El reguetón, por su parte, surgió en Puerto Rico en la década de los noventa y mezcla influencias del reggae, el hip-hop, la música latina y el dancehall. Al igual que en otros casos, era considerado la música de la marginalidad y de las clases bajas, estigmatizado tanto por sus letras explícitas y sexuales como por hablar de la vida en la calle y los problemas de violencia y desigualdad que afectan a los menos privilegiados. A partir del año 2000, ganó popularidad y se mezcló con otros ritmos, especialmente con el pop, que de suyo es un género comercial. A medida que se incorporaba a la vida de las clases medias y altas, fue discretamente rebautizado como “música urbana”, para marcar una frontera entre el reguetón de la calle, que sigue existiendo y por supuesto siendo marginado y señalado como indeseable, y el que es socialmente aceptable consumir.

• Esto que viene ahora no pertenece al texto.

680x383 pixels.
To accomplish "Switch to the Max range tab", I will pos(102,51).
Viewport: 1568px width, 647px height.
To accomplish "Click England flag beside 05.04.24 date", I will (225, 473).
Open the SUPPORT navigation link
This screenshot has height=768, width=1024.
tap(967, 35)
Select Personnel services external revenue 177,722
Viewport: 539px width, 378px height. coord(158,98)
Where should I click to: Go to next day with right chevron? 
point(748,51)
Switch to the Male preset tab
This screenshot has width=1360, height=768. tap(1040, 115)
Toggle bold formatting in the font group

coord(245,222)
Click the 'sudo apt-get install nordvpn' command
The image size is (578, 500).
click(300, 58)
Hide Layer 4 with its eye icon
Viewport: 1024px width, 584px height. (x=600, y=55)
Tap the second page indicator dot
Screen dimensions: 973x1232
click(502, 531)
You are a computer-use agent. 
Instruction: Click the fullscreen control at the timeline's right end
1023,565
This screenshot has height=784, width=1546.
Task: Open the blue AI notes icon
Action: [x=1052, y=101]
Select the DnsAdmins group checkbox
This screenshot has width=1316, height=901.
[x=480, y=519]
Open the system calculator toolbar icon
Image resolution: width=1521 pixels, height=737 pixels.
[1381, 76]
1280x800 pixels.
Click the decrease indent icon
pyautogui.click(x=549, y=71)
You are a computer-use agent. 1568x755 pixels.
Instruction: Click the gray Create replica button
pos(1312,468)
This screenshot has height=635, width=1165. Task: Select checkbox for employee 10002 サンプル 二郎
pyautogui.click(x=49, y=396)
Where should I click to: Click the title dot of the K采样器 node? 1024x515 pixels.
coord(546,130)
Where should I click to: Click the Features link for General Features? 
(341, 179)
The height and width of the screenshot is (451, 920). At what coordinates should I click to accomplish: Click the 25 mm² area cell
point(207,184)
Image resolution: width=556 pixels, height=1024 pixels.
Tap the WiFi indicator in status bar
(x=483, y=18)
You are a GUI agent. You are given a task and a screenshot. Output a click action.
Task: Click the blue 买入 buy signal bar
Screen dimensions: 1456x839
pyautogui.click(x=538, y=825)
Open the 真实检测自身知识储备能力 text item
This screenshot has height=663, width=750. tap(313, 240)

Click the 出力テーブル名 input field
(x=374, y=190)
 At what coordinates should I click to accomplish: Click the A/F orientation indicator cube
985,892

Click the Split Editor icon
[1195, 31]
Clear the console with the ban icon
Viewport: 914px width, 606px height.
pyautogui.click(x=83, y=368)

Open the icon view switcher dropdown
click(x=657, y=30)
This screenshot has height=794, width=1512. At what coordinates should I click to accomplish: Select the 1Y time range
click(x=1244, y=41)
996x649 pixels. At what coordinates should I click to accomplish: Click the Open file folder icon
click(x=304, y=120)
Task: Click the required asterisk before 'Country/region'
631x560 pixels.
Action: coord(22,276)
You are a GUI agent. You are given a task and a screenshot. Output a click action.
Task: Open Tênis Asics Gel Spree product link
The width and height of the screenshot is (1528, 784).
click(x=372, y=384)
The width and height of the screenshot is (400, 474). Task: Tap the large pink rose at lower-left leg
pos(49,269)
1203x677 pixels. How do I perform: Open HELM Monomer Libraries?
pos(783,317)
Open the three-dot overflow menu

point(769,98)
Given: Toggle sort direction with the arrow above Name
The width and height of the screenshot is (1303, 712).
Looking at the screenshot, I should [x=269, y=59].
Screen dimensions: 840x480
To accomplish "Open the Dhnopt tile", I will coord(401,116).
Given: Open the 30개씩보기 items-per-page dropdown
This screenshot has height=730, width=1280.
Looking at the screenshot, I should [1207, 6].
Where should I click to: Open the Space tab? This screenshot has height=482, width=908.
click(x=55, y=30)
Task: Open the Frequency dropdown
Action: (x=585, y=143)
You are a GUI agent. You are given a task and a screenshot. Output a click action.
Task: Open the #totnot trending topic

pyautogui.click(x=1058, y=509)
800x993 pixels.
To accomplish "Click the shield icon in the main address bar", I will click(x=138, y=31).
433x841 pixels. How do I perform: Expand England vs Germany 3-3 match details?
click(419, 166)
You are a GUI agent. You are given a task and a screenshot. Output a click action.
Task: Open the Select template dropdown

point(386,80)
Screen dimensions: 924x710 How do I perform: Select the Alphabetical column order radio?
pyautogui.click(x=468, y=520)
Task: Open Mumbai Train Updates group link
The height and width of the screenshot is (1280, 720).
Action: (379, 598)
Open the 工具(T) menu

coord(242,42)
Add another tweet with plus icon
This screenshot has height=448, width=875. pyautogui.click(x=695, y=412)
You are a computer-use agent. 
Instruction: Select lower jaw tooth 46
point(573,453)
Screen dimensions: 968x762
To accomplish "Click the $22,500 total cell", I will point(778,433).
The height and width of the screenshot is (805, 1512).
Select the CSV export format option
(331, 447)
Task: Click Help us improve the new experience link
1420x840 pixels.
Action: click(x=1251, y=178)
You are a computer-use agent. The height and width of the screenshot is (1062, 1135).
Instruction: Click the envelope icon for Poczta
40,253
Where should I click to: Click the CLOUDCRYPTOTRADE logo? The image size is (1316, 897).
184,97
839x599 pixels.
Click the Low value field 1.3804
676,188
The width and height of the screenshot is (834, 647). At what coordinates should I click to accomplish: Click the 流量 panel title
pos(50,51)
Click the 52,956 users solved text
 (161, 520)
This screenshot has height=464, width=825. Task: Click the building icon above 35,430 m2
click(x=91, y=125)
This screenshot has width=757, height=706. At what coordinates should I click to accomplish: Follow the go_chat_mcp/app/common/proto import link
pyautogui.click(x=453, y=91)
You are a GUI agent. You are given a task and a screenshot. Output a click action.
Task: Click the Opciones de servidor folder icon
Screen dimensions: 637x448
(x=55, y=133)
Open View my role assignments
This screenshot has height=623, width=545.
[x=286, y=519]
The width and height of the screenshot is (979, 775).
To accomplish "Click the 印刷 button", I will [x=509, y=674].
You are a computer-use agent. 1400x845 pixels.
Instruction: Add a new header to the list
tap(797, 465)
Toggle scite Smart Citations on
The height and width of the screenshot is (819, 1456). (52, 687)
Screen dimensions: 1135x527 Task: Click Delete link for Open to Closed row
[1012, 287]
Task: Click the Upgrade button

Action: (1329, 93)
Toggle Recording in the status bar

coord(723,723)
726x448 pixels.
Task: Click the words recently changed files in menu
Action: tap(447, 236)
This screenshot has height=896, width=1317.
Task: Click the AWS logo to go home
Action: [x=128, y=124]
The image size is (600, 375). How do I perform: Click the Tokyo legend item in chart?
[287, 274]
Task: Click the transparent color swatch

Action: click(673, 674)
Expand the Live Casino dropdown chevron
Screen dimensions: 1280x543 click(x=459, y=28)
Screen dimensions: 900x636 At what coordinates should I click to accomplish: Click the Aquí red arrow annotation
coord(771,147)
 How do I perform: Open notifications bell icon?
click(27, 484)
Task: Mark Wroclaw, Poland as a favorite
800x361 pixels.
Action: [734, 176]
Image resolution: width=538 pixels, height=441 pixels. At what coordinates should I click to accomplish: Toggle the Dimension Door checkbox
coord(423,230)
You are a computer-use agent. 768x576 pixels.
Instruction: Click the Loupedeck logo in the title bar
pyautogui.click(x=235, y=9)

Las manifestaciones musicales de nuestro tiempo parecen seguir mostrando representatividades culturales y signos de poder versus disidencia social. Hay criterios políticos, sociales e incluso de clase para clasificar la música, pocas veces son estrictamente estéticos. Ciertos tipos de música son asociados a ciertos grupos y se les dota de una serie de atributos que van más allá de sus ritmos: existe una representatividad narrativa que describe el universo cultural. Desafortunadamente, a veces los géneros musicales sólo se vuelven aceptables cuando las clases que ostentan el poder ideológico los adoptan y los despojan de su contenido sensual y político.
Manchamanteles
Reivindicada por el tiempo y convertida en un himno, “Cambalache” de Enrique Santos fue escrita en 1935 pero cayó muy mal en la sociedad de la época:
Que el mundo fue y será una porquería, ya lo sé
en el quinientos seis y en el dos mil también,
Que siempre ha habido chorros, maquiavélicos y estafadores
contentos y amargados, valores y dubles
Pero que el siglo veinte es un despliegue
de maldad insolente, ya no hay quien lo niegue
Vivimos revolcados en un merengue
y en un mismo lodo todos manoseados
Hoy resulta que es lo mismo ser derecho que traidor
ignorante, sabio, chorro, generoso, estafador
Todo es igual, nada es mejor
lo mismo un burro que un gran profesor [Fragmento]
Narciso el obsceno
Sí me gusta el reguetón, pero si lo ponen en Polanco.